It was a Saudi wedding like any other — clutching a decorative sword, the groom bobbed and swayed in a traditional dance. But there was one striking difference — a tiny guest list.
Weddings in the oil-rich kingdom are typically lavish affairs, with a bulging guest list which is seen both as a social obligation and a symbol of affluence.
Such expectations are often a source of economic strain for grooms, who foot most of the bill which includes renting out exorbitantly-priced marriage halls where nuptial celebrations are usually held.
But millennials like Basil Albani are increasingly hosting weddings at home, defying family traditions and social pressure and making huge savings instead.
Fewer than two dozen close relatives and friends were invited to the 26-year-old insurance executive’s recent wedding feast comprising kabsa — a traditional rice and meat dish — at his ancestral home in western Jeddah city.
It was a microscopic figure by Saudi standards.
“People go all crazy with weddings, inviting hundreds of guests and spending millions in one night to get the best singers, best bands, best thobes,” said Maan Albani, the 21-year-old brother of the groom, dressed in a gold-trimmed cloak.
“We wanted to do something different with a smaller celebration at home, which can also be fun.”
Arab world’s biggest market
Although prevalent for years, home weddings symbolise a war on excess by the country’s youth as much as they are a barometer of the lagging economy.
They appear to be gaining popularity in the petro-state in a new age of austerity amid low crude prices.
Saudi Arabia has one of the world’s highest concentrations of super rich households.
But with cuts to cradle-to-grave subsidies and a new value-added tax amid soaring youth unemployment, Saudi households are seeing stagnating disposable incomes and what experts call a lifestyle downgrade.
The change in fortunes in the once tax-free kingdom facing a youth bulge is a stress point that poses a challenge for Crown Prince Mohammed bin Salman, the country’s de facto leader.
And there are signs of an impact on the Saudi wedding market.

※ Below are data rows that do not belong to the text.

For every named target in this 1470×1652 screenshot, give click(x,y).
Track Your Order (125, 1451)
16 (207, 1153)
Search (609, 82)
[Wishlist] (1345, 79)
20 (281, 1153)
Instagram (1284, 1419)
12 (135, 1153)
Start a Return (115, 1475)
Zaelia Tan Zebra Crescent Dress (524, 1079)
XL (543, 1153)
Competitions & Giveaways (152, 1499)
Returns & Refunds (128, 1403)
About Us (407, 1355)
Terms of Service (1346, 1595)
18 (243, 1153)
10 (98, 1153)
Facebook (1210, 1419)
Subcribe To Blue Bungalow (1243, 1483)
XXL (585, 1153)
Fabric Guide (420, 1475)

Annual spending on marriages in the kingdom exceeds two billion riyals ($533 million, 466 million euros), the highest in the Arab world, organisers of the Saudi international wedding fair said last year.
Statistics on frugal home marriages are hard to come by, but two wedding planners with a large Saudi clientele told AFP that average spending on marriages had dropped by 25 percent over the past year, with many trimming back the pomp and pageantry.
A retailer of wedding invitation cards in Riyadh said business fell by 70 percent over the period, as many customers demand rich designs at cheaper prices.
Family feud
“Weddings should not start with a bank loan,” said Murtada al-Abawi, a 29-year-old Uber driver.
It typically costs 80,000 riyals ($21,300, 18,600 euros) to rent a wedding hall and pay for the dowry and bridal accoutrements — including gold and makeup — a price Abawi was unwilling to pay.
He created a family storm when he suggested a small soiree in the local community centre for his own wedding in 2016.
A physical altercation broke out with his elder brother, who branded the idea shameful because “people will call us poor”.
His parents and those of the would-be bride were equally furious but, ultimately, they all caved when Abawi cannily resorted to emotional blackmail.
He threatened to remain unmarried and flee to neighbouring Bahrain, a relatively liberal archipelago that many conservative Saudis view as a seedy offshore Las Vegas.
Abawi put his foot down: no dowry, no gold, no post-wedding party.
For the main wedding party, he used another ploy — he invited all his friends and relatives so as not to offend anyone, but hosted the late-evening celebration on a busy weeknight, forcing families with school-age children to voluntarily opt out.
The wedding, ultimately, cost only 9,000 riyals ($2,400, 2,100 euros).
The experience led Abawi to start an “affordable marriage” self-help group in his native eastern city of Al Ahsa, which counsels young men on tackling the social pressure to overspend.
Cultural minefield
Not everyone is cutting wedding expenditure, however, with many Saudis still splurging on designer prom dresses for the bride and belly dancers from Egypt for the entertainment.
Many still succumb to the pressure — or choose to get hitched overseas to circumvent the cultural minefield that hosting a small wedding can become.
In a 2017 newspaper column titled “Expensive weddings, a waste of money”, writer Abdul Ghani al-Gash chided the kingdom’s religious scholars for failing to educate the masses that weddings were not an occasion to show off.
Weddings, typically segregated by gender, are also known for wasting colossal amounts of food. Mountains of food, which culturally reflect generosity and class, often end up in the trash can.
The pressure to keep up appearances amid rising costs and unemployment is prompting many young men to delay marriage up to the age of 40, the Saudi Gazette newspaper reported in September.
But even Saudis who can afford to splurge are discovering an aesthetic value in simplicity and cutting back waste.
“My wife looks back at our wedding and says ‘why did we even spend 9,000 riyals?'” said Abawi.
“We could have travelled with that money.”